Accessing abortion involved extra hurdles in regional areas, she said. Fewer providers and smaller communities could complicate the decision-making process and add to the cost.
"You can't have access to every health service in every single town," Ms Kelly acknowledged, but she said travel and other costs needed to be better catered for.
Board director of the Rural Doctors Association of Victoria and chair of the rural maternity services working group, Louise Manning, said abortion access was "definitely not equitable" across the state.
"As someone who is a termination provider in a regional context currently, I've got patients who are needing to travel up to 2 or 3 hours from different areas in the state to be able to access services," the Bendigo-based doctor said.
Dr Manning said there were not enough providers in the regions, and GPs who were conscientious objectors of abortion potentially caused "further delays".
"The western region of Victoria is quite notorious for this," Dr Manning said.
Cost barriers
Mifepristone and misoprostol, the medication used for medical abortion, usually cost around $40, Dr Manning said.
But she said many people in regional, rural and remote Australia also had to pay travel costs and out-of-pocket gap costs associated with a GP consult, ultrasound and a blood test.
Surgical abortion services might be at your local hospital "if you're lucky", but you would still need a referral from a doctor, and going to a private provider could cost "hundreds of dollars", she said.
Ultrasound access was also a big problem.
"People are waiting over 6 weeks to get an ultrasound," Dr Manning said.
Dr Manning said she had resorted to doing some bedside scans herself. Wait times for a "formal ultrasound" were just "too long", she said, especially for patients who were already six to seven weeks pregnant when they first came in.
This also had implications for medical terminations prescribed via telehealth, she said, with many providers still requiring an ultrasound to rule out ectopic pregnancy.
Contraception training gaps
Dr Manning said there were also not enough regional women's health professional's "adequately trained" and confident in inserting reversible forms of long-acting contraception, including intrauterine devices (IUDs).
Dr Manning said she had also heard stories from colleagues of "patients who have had to go through abortion services because they didn't have access to a person who could put an IUD in".
Doctors needed extra training to insert an IUD, she said, and access to training needed to be "easy" and GPs adequately renumerated.
Call for Medicare change
Dr Erica Millar, a research fellow at La Trobe University, has studied the cultural and social contexts of abortion.

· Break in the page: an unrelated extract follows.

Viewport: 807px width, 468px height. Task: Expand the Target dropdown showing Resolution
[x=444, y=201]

She said the impacts of what academics called "abortion exceptionalism" – the idea that women need to be protected and abortion is more dangerous than it actually is – had resulted in over regulation and "completely unnecessarily" hurdles for doctors and patients.
The Therapeutic Goods Administration (TGA) currently requires doctors to complete an instruction module and register to prescribe the medication for a medical abortion.

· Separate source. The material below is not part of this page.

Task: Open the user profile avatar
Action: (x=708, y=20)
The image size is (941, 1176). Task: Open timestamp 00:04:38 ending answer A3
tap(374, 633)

"We need more nurse-led provision and then the TGA needs to get rid of its special laws regulating medical abortions," Dr Millar said, adding that doctors needed to be "properly compensated for their time".
Dr Millar said the absence of a Medicare item number for medical abortion meant there was currently no way for doctors to bill appropriately for much longer appointments.
Countries 'chalk and cheese'
Amanda Kelly was concerned about "cultural seepage" from the US when it came to progress on abortion access in regional Australia.
But Dr Erica Millar said she was comforted by the differences between the US and Australia. When it came to abortion, the countries were "chalk and cheese", she said.
She was hopeful "horror stories" out of the US would "galvanise the pro-choice community more than energise the anti-abortion community".
"But maybe I'm just optimistic," Dr Millar said.